Au Togo, le rappeur Aamron a comparu mercredi 11 mars devant la Chambre d’instruction de la Cour d’appel afin de contester la mise sous scellés de son permis de conduire. À l’issue de l’audience, les juges ont décidé de reporter l’examen du dossier au 20 avril 2026, maintenant pour l’instant le document confisqué.
Cette procédure s’inscrit dans le prolongement d’une affaire judiciaire ouverte après les événements de 2025, marqués par l’internement du rappeur à l’Hôpital psychiatrique de Zébé, dont il est sorti le 21 juin. L’épisode avait alors provoqué de vives réactions dans l’opinion publique.
En septembre 2025, l’artiste avait ensuite été interpellé par les autorités. Lors de cette opération, plusieurs effets personnels lui avaient été saisis, notamment son passeport, son téléphone portable et son permis de conduire, selon son avocat, Célestin Agbodan.
La défense demande aujourd’hui la restitution du permis, estimant que sa confiscation n’est plus justifiée. Mais en première instance, le juge d’instruction avait rejeté la requête, jugeant l’enquête encore insuffisamment avancée.

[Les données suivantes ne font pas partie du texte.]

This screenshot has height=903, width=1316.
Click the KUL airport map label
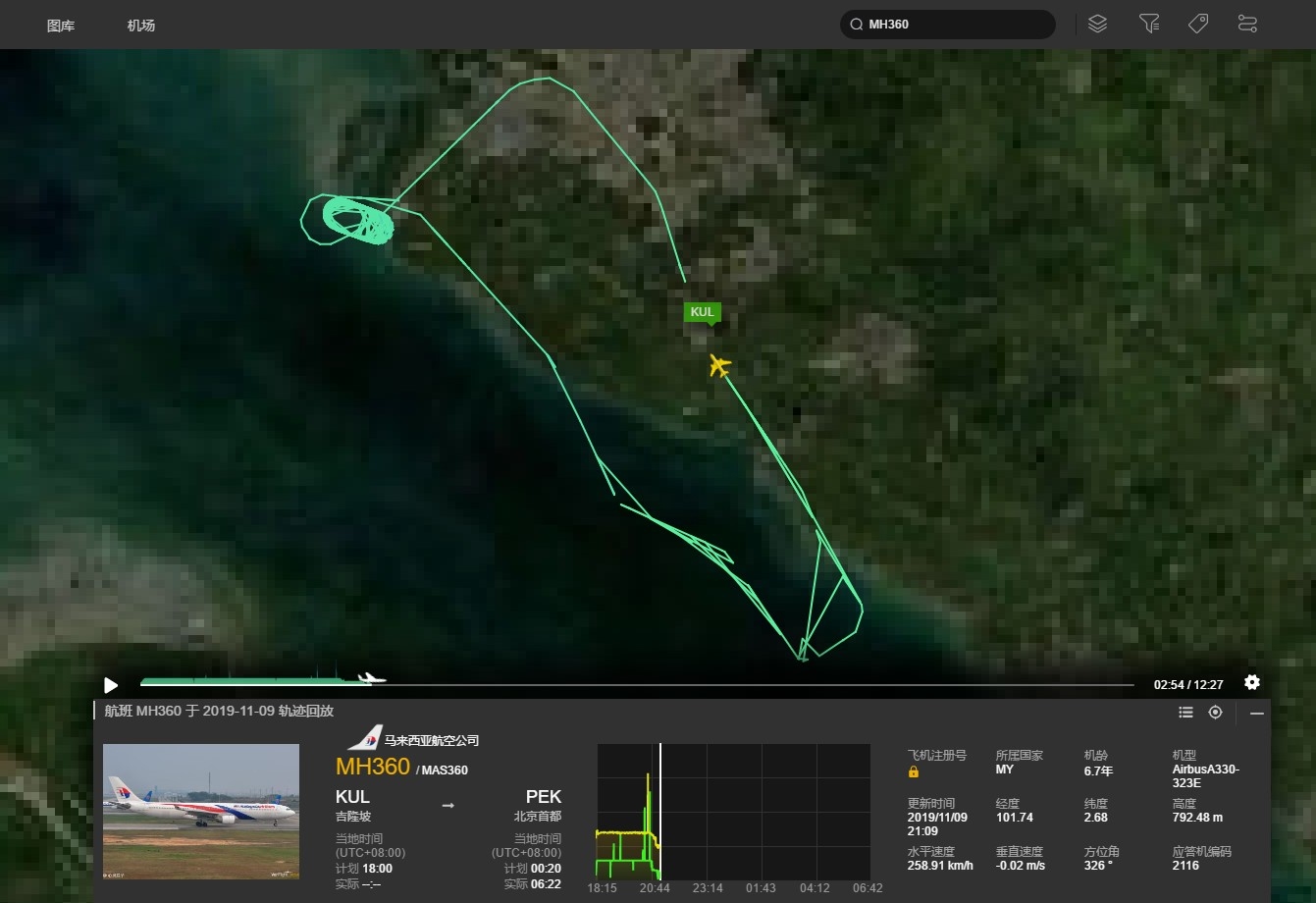pos(703,312)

Devant la Cour d’appel, Me Agbodan a plaidé que ce document est indispensable aux déplacements et aux activités professionnelles de son client, dénonçant une mesure disproportionnée. Le parquet, de son côté, a évoqué des interrogations persistantes sur l’état psychologique du rappeur et l’absence de preuves attestant d’un suivi médical régulier depuis sa sortie de l’hôpital.
Face à ces positions opposées, la justice a choisi de temporiser. La décision sur la restitution du permis d’Aamron est désormais attendue lors de la prochaine audience fixée au 20 avril 2026.